Stated exercise: Rewrite the data from the line containing "Open the Re-IP wizard step" through the line containing "pyautogui.click(x=710, y=589)" as a numbered list, leaving out blank lines. Start at the first of those lines and end after the second.

________

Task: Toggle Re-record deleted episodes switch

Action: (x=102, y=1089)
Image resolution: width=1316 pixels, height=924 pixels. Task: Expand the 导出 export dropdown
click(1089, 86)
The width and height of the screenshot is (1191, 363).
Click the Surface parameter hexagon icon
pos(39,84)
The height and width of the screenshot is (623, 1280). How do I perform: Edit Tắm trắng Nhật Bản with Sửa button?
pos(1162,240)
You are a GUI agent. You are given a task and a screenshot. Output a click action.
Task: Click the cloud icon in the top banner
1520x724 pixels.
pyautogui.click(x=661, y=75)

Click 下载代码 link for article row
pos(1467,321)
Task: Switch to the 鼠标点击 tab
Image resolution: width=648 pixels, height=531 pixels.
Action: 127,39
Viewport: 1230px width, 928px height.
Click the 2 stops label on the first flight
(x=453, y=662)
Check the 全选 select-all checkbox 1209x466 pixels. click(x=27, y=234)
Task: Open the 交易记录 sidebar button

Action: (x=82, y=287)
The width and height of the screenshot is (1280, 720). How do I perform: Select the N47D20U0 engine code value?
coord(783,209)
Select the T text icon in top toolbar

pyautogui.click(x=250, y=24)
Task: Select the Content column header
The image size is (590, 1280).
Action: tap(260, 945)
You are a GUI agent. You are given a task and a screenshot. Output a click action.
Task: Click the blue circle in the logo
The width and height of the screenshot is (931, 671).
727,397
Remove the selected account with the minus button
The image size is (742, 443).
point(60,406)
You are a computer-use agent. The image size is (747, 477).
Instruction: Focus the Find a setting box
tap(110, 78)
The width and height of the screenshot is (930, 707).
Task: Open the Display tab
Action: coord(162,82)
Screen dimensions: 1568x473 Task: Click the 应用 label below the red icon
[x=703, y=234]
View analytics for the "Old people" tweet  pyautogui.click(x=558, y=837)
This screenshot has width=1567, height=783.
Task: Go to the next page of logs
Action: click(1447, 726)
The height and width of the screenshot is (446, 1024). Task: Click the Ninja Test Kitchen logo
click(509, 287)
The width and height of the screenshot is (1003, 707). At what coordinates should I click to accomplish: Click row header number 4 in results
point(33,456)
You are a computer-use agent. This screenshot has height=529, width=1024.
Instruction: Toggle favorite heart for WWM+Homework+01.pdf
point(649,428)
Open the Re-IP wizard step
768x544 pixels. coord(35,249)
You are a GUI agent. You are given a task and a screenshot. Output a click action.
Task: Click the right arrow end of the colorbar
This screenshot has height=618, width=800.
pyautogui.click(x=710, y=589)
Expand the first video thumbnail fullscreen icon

________

Correct response:
1. Open the Re-IP wizard step
2. 768x544 pixels. coord(35,249)
3. You are a GUI agent. You are given a task and a screenshot. Output a click action.
4. Task: Click the right arrow end of the colorbar
5. This screenshot has height=618, width=800.
6. pyautogui.click(x=710, y=589)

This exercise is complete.